[Material supplied Boundary: Start]

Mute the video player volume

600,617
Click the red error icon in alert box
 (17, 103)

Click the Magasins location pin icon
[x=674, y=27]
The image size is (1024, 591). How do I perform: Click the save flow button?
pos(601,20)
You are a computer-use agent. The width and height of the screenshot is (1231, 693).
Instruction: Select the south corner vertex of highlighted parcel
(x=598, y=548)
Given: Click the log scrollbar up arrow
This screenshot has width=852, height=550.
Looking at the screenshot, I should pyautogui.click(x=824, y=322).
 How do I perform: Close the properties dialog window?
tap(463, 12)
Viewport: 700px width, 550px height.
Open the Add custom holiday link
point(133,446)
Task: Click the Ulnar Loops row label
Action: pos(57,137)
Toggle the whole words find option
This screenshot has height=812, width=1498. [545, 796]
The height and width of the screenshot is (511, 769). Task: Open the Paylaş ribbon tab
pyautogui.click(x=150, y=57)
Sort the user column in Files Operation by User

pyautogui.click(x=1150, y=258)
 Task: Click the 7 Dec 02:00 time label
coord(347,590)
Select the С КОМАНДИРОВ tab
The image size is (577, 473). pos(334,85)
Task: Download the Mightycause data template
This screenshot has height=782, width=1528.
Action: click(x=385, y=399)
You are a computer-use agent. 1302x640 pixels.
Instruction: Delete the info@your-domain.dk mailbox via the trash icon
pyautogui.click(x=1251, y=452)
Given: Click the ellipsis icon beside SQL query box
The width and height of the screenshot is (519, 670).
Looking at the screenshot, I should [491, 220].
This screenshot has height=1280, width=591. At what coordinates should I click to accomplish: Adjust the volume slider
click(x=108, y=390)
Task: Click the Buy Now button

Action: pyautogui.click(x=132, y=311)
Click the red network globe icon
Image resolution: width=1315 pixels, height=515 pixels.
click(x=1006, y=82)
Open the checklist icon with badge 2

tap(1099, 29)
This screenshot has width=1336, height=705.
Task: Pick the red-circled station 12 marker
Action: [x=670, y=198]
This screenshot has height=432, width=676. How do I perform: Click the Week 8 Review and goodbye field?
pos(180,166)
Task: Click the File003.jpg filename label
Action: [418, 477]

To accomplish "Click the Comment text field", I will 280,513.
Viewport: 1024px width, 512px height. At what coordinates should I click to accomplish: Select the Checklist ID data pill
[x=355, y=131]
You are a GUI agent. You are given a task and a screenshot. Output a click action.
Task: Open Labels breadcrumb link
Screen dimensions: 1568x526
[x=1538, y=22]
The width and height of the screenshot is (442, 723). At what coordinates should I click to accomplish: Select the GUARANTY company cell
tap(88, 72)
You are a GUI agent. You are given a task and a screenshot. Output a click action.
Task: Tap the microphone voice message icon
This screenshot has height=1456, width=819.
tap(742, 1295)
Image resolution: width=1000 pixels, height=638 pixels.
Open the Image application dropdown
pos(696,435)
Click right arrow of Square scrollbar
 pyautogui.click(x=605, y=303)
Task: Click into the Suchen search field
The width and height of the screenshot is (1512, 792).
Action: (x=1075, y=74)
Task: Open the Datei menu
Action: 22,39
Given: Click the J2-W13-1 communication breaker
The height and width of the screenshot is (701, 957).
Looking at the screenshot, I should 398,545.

[Material supplied Boundary: End]

Output, and output only, the lines from the one containing "Task: Click into the Suchen search field" through the last line of the data above.

• **Result of this exercise**:
Task: Click into the Suchen search field
The width and height of the screenshot is (1512, 792).
Action: (x=1075, y=74)
Task: Open the Datei menu
Action: 22,39
Given: Click the J2-W13-1 communication breaker
The height and width of the screenshot is (701, 957).
Looking at the screenshot, I should 398,545.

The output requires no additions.